**Task to complete:** Whenever "computer" appears in a line, please copy that line from the data.

Records excerpted from a collection
-- Opening Marker --

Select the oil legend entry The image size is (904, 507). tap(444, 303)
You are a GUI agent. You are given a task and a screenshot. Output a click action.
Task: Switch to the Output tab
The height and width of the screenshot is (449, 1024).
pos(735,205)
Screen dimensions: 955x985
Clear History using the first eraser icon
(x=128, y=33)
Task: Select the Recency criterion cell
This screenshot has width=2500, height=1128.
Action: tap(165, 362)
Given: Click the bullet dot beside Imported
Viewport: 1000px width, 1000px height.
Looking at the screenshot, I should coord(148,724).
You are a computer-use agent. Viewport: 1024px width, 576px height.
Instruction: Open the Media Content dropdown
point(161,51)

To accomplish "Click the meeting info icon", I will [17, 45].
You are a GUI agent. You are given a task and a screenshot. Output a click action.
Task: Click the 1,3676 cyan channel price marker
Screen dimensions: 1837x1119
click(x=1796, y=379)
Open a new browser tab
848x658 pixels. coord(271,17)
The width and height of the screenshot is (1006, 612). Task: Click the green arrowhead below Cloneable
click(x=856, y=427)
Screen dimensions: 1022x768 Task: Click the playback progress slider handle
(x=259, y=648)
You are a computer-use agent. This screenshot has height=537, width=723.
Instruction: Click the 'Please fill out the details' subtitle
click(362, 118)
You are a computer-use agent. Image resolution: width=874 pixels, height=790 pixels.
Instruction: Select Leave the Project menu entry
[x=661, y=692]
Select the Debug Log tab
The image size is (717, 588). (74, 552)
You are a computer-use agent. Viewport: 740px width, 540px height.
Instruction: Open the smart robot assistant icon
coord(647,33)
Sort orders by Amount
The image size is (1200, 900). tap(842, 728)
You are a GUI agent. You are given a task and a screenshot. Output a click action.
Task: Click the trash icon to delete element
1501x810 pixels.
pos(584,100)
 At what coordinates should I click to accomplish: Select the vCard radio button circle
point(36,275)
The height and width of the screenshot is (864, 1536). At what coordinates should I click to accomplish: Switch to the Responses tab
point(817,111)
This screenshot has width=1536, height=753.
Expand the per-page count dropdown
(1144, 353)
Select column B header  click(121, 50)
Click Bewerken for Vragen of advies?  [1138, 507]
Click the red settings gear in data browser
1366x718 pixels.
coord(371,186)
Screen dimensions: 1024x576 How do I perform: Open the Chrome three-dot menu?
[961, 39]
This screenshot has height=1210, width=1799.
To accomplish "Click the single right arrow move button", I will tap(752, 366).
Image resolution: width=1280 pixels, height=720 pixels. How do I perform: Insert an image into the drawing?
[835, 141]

-- Closing Marker --

**Output for this task:**
You are a computer-use agent. Viewport: 1024px width, 576px height.
You are a computer-use agent. This screenshot has height=537, width=723.
You are a computer-use agent. Image resolution: width=874 pixels, height=790 pixels.
You are a computer-use agent. Viewport: 740px width, 540px height.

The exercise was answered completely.